President Joe Biden campaigned on a promise to rejoin the accord, saying that it had successfully constrained Iran’s nuclear ambitions. The administration now estimates that Iran’s “breakout time” – the amount of time needed to produce enough fissile material for one nuclear device – has been reduced from more than a year, under the agreement, to only a few months.

But attempts earlier this year to negotiate a U.S. return to the accord repeatedly faltered as the United States and Iran each insisted the other take the first steps. The administration said it would lift Trump-imposed sanctions if Iran returned to compliance with limits on uranium enrichment and full international monitoring. Iran, noting that it was the United States that quit the accord, said it would return to the terms of the deal once the sanctions were removed.

The Iranians also have said they had no interest in Biden-proposed “follow-on” talks about Iran’s ballistic missile program, proxy wars in the region and alleged terrorism sponsorship.
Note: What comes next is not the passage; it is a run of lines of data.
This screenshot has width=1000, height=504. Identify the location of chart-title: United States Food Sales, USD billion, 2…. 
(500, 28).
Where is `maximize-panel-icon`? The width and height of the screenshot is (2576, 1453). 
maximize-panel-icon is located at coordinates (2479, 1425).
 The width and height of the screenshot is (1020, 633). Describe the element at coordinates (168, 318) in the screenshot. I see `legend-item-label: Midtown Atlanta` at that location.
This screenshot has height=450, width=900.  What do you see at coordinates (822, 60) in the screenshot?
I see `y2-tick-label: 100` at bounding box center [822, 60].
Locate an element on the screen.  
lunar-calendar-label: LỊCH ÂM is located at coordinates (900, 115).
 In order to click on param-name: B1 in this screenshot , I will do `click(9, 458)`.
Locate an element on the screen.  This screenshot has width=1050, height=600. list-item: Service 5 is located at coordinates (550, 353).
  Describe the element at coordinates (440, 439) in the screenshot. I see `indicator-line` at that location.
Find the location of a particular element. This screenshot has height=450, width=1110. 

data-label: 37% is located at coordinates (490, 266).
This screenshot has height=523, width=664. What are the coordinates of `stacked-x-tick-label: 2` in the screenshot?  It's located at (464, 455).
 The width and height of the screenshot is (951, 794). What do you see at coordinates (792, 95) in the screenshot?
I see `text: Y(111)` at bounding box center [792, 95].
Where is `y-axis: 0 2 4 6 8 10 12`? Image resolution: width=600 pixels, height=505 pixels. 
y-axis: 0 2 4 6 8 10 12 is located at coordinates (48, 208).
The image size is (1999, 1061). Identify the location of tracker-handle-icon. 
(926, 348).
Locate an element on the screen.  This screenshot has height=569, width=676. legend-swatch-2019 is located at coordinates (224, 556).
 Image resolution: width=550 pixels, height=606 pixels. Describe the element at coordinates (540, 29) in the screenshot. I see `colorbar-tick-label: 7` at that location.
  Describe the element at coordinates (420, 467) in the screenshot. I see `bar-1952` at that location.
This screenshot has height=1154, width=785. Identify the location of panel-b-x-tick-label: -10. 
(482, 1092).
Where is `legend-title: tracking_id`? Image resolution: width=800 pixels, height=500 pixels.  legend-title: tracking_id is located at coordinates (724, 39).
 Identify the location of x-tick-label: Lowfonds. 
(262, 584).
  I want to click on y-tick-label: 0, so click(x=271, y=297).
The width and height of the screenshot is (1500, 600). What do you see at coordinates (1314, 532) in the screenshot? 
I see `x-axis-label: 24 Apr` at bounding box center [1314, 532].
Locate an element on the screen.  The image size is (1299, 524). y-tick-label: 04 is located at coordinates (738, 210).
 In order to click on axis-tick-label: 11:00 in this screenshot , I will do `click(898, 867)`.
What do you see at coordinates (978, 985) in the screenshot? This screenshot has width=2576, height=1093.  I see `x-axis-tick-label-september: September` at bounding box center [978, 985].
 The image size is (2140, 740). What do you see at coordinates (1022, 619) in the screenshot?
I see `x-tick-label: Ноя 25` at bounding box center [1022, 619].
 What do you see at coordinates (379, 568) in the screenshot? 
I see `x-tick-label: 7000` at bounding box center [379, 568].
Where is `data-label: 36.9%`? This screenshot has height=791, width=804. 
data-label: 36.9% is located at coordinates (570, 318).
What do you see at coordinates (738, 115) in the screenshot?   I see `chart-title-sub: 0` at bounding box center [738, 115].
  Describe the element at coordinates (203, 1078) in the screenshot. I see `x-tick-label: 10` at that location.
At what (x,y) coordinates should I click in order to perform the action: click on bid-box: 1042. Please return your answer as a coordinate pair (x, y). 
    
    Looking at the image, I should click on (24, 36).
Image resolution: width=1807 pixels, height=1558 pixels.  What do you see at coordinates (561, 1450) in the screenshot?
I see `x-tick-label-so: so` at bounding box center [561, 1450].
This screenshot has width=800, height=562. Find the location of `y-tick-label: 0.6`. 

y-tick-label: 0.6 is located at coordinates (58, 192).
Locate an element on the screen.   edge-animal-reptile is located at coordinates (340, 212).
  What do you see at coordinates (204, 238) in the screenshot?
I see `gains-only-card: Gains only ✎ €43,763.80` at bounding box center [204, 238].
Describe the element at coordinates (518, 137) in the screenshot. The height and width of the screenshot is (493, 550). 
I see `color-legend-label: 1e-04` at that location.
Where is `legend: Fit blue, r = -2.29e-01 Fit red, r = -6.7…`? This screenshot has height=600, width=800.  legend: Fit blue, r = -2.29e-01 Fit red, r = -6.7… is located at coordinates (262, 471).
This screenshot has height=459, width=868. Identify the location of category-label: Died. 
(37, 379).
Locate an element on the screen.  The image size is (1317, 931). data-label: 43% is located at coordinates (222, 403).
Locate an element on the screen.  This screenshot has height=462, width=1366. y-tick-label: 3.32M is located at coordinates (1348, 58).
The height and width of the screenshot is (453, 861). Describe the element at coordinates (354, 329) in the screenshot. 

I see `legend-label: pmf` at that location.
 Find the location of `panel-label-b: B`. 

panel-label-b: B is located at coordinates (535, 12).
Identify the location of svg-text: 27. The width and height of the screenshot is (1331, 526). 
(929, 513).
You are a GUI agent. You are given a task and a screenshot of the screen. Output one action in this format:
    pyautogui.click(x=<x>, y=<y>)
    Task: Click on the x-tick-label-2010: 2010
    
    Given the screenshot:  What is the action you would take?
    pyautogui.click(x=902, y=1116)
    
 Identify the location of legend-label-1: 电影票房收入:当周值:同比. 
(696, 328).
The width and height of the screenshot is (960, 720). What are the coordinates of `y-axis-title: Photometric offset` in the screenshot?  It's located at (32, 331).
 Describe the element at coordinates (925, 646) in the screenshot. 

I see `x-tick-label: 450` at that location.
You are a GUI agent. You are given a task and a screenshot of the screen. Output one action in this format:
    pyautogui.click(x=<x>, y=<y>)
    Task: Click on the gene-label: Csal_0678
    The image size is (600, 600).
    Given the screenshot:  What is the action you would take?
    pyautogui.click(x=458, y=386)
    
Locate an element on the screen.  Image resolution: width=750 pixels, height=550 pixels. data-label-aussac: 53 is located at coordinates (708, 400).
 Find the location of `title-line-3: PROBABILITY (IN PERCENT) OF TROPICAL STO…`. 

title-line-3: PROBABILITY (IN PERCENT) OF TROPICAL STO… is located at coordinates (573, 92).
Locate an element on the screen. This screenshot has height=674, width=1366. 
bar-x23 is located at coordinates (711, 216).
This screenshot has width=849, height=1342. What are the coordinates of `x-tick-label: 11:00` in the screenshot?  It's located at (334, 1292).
Both the United States and Iran have to deal with domestic political pressures for and against agreement. Iran is gearing up for elections in June that will center in large part on the nuclear deal.

Iran rejected an EU proposal in late February to gather the original parties to the agreement – including the United States – saying that it first wanted a clear-cut agenda.

Since then, the administration has made clear that it would participate in “indirect” talks, through the Europeans. Britain, France and Germany, which maintain embassies in Tehran, have served as conduits as the two sides proposed sequential, simultaneous steps to bring them into mutual compliance.

“Working closely with our [European] partners as well as Moscow and Beijing, we are determined to find a diplomatic solution that allows Iran to resume respect for its nuclear commitments and the United States to return to the agreement as swiftly as possible. We are engaged in ongoing discussions with Washington and Tehran in that regard,” French Foreign Ministry spokeswoman Agnes von der Muhll said Thursday.